# [ALTERNATIVA] Radar ECMWF



## pe5cinco5 (1 Fev 2019 às 16:35)

*Quando o Radar do IPMA não quer funcionar*, deve-se optar por alternativa.

Este radar é um bom exemplo.







*Utilizem neste endereço*: *https://www.tempo.pt/radar*

Enquanto que o radar do IPMA é atualizado de 5 em 5 minutos, este é atualizado de 10 em 10 minutos.
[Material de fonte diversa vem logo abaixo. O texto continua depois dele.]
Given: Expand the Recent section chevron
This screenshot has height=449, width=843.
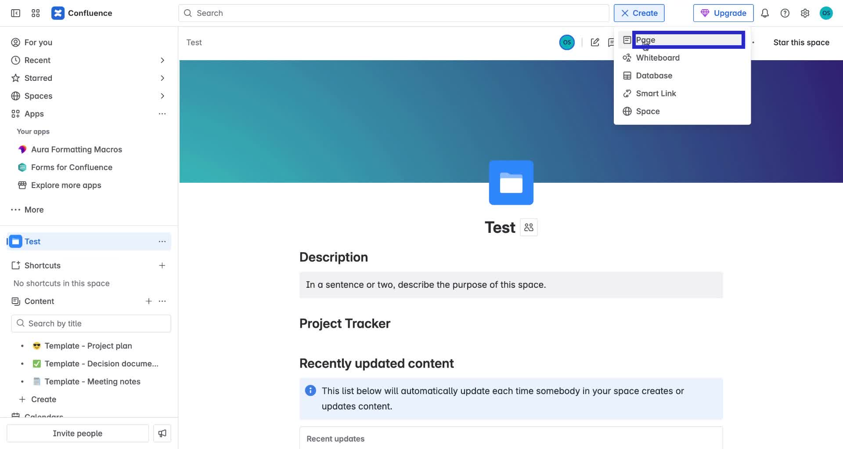Looking at the screenshot, I should 162,60.
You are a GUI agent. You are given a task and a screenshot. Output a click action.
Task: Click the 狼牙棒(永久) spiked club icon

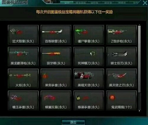pos(51,54)
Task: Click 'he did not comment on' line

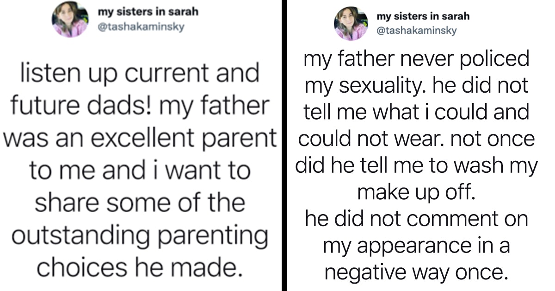Action: tap(416, 219)
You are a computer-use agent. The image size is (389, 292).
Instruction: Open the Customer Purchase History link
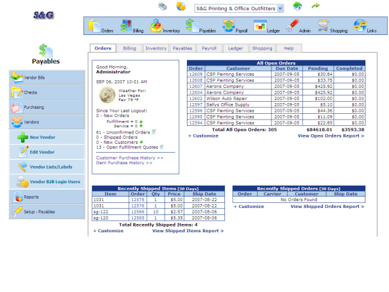[130, 157]
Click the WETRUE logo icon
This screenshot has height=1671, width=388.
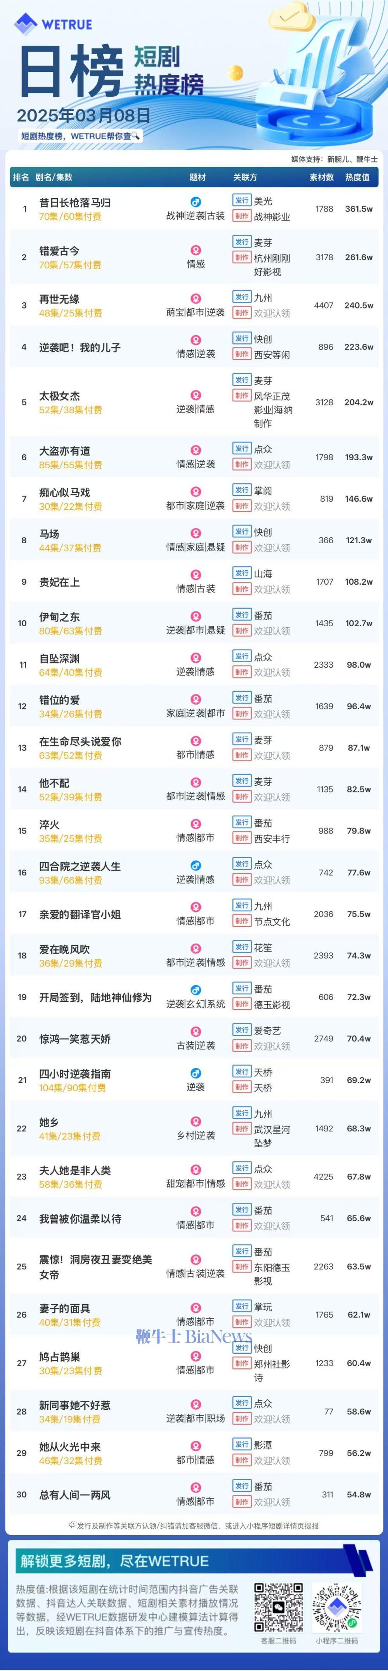coord(27,24)
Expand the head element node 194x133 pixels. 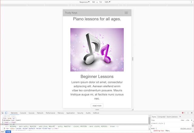pyautogui.click(x=3, y=122)
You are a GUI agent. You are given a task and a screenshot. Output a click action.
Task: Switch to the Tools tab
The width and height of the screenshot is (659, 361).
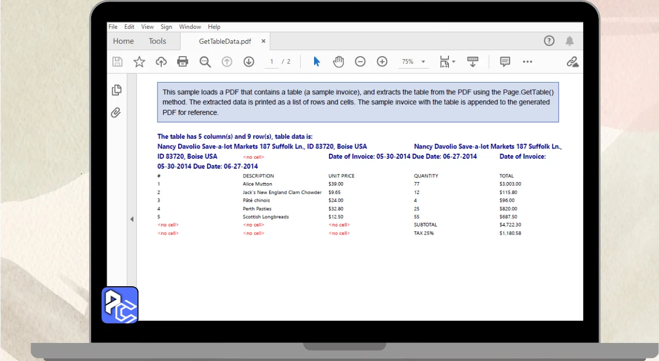coord(158,41)
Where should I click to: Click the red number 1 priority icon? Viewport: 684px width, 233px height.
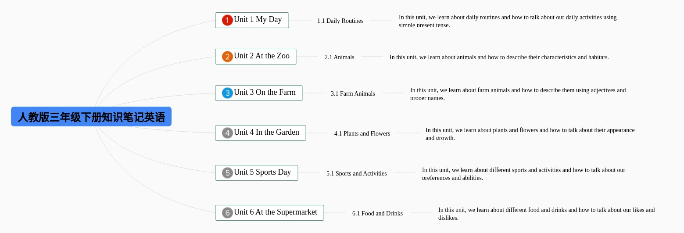pos(227,20)
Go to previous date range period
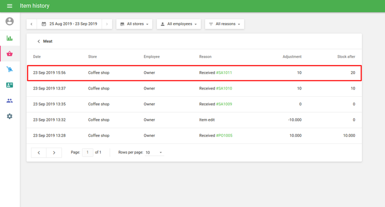 (32, 24)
Por outro lado, tem a vantagem de poder ser visionado em toda a Península Ibérica, enquanto que o do IPMA apenas se limita ao território nacional (se estiverem os 3 radares a funcionar).

Ainda assim, acho este radar mais rápido e prático de funcionar do que o do IPMA. Na velocidade de acesso ao website, este é consideravelmente superior do que o do nosso instituto meteorológico português.


----------



## SpiderVV (1 Fev 2019 às 16:43)

Esse mapa utiliza os radares do IPMA também  É mais rápido de visualizar, mas podes ver uma hora em que de repente desaparece a cobertura no Norte de Portugal porque o radar de Arouca vai abaixo.


----------



## pe5cinco5 (1 Fev 2019 às 16:48)

SpiderVV disse:


> Esse mapa utiliza os radares do IPMA também  É mais rápido de visualizar, mas podes ver uma hora em que de repente desaparece a cobertura no Norte de Portugal porque o radar de Arouca vai abaixo.



Pois, não sabia. Ainda assim, acho mais prático e rápido do que o radar do IPMA. Como digo no título, é uma alternativa.

Aliás, se o ECMWF utiliza os radares da AEMET até pode ser bom, porque os radares do lado espanhol apanham, em parte, o lado português. E se o o nosso falhar, o deles pode ajudar a substituir.


----------